Muy afilado es el momento en el que, tras haber visto la España más tradicionalista, con nobleza acompañada de su propio clérigo (gordo, por supuesto), tontear con un ministro que por ahí pasaba (imposible no recordar la película de tono radicalmente distinto “La escopeta nacional (1978)”), aún se atreve de mostrar a un burócrata francés lo muy avanzado que está el país. Para ello llama a tres sirvientes debidamente amaestrados y les hace escribir en un cuaderno sus nombres. Con este espectáculo degradante el señorito cree mostrar un imagen limpia de la servidumbre en el campo español.
La película busca ser hiriente con sus villanos y lo será continuamente.
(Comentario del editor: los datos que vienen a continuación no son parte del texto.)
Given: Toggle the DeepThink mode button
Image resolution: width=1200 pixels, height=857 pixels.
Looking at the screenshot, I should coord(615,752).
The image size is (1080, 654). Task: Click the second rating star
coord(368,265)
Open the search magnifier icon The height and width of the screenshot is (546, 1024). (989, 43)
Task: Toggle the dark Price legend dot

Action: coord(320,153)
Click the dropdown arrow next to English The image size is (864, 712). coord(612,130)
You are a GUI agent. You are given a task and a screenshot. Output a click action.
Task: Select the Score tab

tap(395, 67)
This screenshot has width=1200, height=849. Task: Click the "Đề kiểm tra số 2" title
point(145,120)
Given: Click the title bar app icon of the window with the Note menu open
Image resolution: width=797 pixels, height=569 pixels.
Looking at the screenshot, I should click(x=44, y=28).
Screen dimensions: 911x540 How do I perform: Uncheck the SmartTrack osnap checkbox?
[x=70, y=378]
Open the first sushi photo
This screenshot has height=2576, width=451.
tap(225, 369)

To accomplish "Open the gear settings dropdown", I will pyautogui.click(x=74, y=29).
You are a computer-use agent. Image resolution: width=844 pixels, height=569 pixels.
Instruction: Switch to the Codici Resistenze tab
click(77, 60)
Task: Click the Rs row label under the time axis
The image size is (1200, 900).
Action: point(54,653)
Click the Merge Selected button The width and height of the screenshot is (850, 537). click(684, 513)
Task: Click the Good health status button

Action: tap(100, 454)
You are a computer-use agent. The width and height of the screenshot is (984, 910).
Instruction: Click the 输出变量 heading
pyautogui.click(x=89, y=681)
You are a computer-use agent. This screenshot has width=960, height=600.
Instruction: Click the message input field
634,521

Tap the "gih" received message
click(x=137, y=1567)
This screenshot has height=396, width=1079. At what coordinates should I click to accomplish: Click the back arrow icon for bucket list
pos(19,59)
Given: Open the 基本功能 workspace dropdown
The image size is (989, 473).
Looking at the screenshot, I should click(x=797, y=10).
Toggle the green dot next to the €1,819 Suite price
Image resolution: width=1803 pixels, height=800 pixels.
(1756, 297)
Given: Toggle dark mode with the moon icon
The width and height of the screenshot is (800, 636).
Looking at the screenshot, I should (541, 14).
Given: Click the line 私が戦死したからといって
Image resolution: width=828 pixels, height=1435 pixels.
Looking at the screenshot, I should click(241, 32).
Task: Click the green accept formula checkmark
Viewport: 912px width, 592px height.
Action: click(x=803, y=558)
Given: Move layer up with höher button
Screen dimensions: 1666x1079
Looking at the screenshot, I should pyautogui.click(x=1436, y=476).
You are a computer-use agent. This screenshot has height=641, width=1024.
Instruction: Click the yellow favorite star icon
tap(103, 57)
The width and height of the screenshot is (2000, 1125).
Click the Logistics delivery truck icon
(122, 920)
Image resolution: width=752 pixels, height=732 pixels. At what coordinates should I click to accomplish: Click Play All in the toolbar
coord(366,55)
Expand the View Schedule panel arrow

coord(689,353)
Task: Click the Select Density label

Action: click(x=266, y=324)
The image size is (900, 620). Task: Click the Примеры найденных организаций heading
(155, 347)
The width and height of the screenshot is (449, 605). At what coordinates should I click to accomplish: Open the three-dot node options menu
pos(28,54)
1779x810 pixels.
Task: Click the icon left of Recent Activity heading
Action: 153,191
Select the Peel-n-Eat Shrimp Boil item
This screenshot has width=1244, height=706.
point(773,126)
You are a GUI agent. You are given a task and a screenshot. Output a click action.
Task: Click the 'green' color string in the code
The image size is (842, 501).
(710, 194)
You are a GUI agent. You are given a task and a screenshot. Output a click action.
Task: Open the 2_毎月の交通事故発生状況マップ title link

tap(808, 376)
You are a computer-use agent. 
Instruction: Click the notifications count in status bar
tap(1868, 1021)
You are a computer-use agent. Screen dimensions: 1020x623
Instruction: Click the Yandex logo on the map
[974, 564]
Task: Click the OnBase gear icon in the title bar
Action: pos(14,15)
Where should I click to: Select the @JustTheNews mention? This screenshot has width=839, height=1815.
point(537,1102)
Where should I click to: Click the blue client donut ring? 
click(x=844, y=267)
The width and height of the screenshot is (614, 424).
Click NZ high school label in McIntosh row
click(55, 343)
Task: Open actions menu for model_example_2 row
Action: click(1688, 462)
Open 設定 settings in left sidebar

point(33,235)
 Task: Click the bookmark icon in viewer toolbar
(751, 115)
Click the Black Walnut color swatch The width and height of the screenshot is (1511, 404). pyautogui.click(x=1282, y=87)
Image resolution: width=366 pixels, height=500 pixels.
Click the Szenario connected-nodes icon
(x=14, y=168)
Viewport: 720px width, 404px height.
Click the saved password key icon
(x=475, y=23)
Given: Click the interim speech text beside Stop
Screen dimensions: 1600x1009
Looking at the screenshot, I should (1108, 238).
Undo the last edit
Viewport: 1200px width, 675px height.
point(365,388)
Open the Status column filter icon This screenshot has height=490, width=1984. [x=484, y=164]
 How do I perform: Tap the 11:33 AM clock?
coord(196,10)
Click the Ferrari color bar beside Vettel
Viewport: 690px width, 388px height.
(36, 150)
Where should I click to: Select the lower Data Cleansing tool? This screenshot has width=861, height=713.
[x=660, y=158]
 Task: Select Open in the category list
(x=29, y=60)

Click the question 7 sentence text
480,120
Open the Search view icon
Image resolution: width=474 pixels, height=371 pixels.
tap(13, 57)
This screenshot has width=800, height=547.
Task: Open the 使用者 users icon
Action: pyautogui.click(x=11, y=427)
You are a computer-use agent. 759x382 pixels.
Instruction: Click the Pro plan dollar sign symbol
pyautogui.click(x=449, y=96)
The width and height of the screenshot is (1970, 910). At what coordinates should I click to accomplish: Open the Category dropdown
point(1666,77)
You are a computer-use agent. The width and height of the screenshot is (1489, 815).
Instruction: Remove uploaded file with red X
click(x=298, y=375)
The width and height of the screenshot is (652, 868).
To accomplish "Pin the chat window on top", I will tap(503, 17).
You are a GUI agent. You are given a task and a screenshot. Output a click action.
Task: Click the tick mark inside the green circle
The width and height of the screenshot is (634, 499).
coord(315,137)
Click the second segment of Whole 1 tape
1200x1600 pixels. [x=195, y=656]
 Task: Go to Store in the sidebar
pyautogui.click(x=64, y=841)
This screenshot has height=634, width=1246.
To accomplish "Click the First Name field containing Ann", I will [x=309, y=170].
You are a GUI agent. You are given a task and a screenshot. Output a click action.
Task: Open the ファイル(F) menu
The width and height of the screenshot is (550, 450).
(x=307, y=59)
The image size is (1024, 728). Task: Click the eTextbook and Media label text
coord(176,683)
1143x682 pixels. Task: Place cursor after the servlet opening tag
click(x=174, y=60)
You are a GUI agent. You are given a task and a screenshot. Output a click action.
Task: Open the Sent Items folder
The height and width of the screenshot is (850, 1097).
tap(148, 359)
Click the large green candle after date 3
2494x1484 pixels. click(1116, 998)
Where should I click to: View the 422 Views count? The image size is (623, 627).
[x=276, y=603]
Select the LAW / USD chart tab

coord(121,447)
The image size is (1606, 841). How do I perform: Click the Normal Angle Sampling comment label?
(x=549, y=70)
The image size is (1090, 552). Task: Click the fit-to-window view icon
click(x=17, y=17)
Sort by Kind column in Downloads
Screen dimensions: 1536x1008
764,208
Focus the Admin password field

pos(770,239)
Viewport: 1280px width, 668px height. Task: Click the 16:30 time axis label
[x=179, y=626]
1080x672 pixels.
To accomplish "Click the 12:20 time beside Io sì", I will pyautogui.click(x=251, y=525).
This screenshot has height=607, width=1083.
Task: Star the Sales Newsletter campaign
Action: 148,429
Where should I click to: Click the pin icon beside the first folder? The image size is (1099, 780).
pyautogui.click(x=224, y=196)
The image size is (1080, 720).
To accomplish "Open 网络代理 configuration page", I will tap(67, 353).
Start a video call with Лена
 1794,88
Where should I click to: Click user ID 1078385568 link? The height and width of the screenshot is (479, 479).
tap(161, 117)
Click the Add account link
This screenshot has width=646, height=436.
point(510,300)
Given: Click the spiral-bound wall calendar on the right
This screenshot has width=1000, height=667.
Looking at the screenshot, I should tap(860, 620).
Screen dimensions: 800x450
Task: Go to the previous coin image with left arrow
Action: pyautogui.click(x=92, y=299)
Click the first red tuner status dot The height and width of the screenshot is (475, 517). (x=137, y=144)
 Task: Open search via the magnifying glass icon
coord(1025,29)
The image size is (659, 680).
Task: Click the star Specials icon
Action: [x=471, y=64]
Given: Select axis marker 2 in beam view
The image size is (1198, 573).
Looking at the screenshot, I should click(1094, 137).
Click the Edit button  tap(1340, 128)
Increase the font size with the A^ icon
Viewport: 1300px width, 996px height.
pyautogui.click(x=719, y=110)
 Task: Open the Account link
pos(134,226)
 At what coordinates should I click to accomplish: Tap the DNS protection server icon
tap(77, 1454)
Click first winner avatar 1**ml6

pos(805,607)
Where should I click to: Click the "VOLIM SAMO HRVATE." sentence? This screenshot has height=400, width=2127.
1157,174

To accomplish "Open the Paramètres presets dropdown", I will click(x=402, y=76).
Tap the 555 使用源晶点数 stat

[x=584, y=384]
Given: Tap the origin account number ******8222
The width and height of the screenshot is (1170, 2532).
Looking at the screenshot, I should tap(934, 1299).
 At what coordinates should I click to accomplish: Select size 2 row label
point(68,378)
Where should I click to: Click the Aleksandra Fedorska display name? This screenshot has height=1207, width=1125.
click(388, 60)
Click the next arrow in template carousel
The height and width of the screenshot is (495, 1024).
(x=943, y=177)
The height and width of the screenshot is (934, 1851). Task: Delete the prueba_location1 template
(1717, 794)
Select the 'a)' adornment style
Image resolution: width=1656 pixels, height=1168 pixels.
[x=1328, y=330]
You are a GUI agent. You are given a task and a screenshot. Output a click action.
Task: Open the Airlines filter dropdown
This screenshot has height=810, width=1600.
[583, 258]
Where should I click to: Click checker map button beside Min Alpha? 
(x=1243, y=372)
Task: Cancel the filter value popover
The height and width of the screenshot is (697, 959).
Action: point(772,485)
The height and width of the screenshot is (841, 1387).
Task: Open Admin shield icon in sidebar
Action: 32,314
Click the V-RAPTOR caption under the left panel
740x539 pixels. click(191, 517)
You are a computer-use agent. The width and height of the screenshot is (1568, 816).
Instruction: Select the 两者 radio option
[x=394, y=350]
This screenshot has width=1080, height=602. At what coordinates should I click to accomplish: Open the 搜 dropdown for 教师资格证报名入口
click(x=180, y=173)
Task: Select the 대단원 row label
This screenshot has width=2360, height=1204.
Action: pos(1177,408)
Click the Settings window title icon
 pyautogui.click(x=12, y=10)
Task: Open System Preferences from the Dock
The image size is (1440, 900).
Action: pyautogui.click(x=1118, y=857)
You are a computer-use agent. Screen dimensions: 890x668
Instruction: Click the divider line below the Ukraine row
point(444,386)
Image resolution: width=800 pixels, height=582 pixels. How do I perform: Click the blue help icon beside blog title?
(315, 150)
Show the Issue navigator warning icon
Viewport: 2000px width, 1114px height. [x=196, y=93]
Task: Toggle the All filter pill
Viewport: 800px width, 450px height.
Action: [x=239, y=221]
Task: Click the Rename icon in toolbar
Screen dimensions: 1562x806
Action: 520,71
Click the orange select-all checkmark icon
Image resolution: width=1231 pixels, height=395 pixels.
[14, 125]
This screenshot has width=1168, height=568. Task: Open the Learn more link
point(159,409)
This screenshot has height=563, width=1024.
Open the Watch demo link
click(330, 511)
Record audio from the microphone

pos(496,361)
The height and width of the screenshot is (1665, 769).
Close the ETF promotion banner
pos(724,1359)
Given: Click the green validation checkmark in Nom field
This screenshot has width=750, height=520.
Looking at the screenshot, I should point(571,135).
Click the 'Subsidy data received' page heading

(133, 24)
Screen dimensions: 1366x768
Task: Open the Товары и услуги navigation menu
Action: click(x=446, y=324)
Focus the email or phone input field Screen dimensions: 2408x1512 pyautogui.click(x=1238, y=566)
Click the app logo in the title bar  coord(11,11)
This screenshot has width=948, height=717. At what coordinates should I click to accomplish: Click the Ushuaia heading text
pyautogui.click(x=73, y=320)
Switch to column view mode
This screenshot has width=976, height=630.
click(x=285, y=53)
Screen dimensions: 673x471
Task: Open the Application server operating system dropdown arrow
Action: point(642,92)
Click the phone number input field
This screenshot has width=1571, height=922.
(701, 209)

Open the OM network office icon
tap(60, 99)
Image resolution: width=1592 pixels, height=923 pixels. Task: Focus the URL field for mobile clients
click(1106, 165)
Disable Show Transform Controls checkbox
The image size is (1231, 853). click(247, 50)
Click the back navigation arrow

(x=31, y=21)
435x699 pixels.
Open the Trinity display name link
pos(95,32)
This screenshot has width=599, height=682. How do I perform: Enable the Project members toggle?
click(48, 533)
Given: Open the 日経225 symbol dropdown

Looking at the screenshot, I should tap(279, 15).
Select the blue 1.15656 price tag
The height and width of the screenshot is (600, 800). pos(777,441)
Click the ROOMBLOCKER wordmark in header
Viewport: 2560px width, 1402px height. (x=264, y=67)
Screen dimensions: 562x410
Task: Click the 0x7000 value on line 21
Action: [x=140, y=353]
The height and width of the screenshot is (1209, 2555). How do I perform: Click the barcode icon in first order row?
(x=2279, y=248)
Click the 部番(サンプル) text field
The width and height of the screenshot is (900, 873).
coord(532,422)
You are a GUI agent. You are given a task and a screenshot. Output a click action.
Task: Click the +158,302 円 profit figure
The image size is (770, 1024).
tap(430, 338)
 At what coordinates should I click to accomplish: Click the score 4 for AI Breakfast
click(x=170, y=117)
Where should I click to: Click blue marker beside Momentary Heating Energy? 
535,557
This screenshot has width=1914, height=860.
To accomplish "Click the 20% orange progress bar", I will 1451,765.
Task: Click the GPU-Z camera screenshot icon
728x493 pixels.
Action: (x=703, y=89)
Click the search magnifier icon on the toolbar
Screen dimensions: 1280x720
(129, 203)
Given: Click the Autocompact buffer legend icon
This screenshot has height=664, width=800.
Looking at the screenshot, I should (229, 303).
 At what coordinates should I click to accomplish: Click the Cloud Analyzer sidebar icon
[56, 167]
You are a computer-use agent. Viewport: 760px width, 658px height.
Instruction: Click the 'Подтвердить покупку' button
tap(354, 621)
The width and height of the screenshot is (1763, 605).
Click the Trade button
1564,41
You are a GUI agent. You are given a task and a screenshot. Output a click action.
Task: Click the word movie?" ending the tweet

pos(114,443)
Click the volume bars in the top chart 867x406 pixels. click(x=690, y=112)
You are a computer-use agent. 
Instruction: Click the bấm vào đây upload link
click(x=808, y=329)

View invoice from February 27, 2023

Pero nunca será algo soez. Quizás a quien peor trate la película será la señora marquesa. Ella que tiene esa altanería al saludar en el balcón, que al dirigirse a Régula (su queridísima sirvienta) pregunta con más interés por sus cerdos que por su familia. Me gusta mucho el contraste entre la alegría del servicio comiendo y cantando juntos celebrando la primera comunión del menor de la familia noble al contraponerla con el letargo que se vive dentro de la casa.
La cámara tiene muchos momentos de grandísima habilidad. Por ejemplo en la escena que acabo de mencionar, la silenciosa comida de los ricos, tiene una forma muy elegante de recorrer sus torsos. Su mayor esplendor es el famoso vuelo del cuervo desde el campanario hasta el hombro de Francisco Rabal. Hay que reconocer que ese plano es mágico. Su hubiéramos leído ese fenómeno sobre el papel difícilmente se habría conseguido el efecto que produce ver en un único plano al animal obedecer de esa manera tan elegante a su amo. Entiendo que lo que ocurre ante la cámara no es milagroso, que simplemente se necesita un pájaro, un hombro y paciencia; pero el resultado es poderosísimo.
Me gusta que aunque se dibuje a un personaje tierno, no se haga la clase de construcción mágica al estilo de Víctor Erice. A Azarías le gusta cuidar de quien es más desfavorecido que él. Pero nunca se dota a la niña chica de conexiones trascendentes. Más que una conexión con los elementos más puros del alma se acerca más a una endemoniada con esos atronadores gritos con los que rompe la noche. Recordemos esa primera escena en la que ella se desgañita impidiendo cualquier tipo de intimidad a sus padres.
El rostro pesado de Terele Pávez interpretando a Régula es expresivo a más no poder. Trasmite una desidia total por la vida que les ha tocado vivir. Con sueños de una vida mejor para sus hijos. Qué terrible es ese momento en el que escucha todo lo que su señorito le manda y responde: para eso estamos. Esa es su repuesta para todo lo que le manden a ella, pero cuando se entera de que su hija no podrá ir a la escuela, adivina que no podrá salir de la miseria que ellos han vivido… Eso es terrible.
La inmoralidad de la alta clase quizás no provoca el escándalo que podría. Entiendo el contraste que se pretende señalar entre su compromiso con la imagen pública y a su vez tener toda clase de traiciones y de indecencias. Este lío de faldas ayuda a construir un personaje resentido que se dirige al servicio siempre con la fusta en mano. Por otro lado nos permite odiar con más fuerza al niño consentido, al señorito Iván. Pero tras haber visto “El desencanto (1976)” el pedestal de la nobleza ya está demasiado minado como para que lo de aquí tenga efecto.
Por reconocer el cortijo como una administración de la tierra tan netamente española uno se siente muy apelado por las imágenes que aquí vemos. Me resulta doloroso ver el país que éramos. Igualmente uno se pregunta por qué esta imaginería la tenemos tan asociada a lo rural de otra época. El mismo tipo de miseria absolutamente atrasada que veíamos en “Las Hurdes (Tierra sin pan) (1933)”. Es inevitable pensar qué clase de explotaciones no se darán hoy con los temporeros que tienen que convivir unos pocos meses con sus patrones.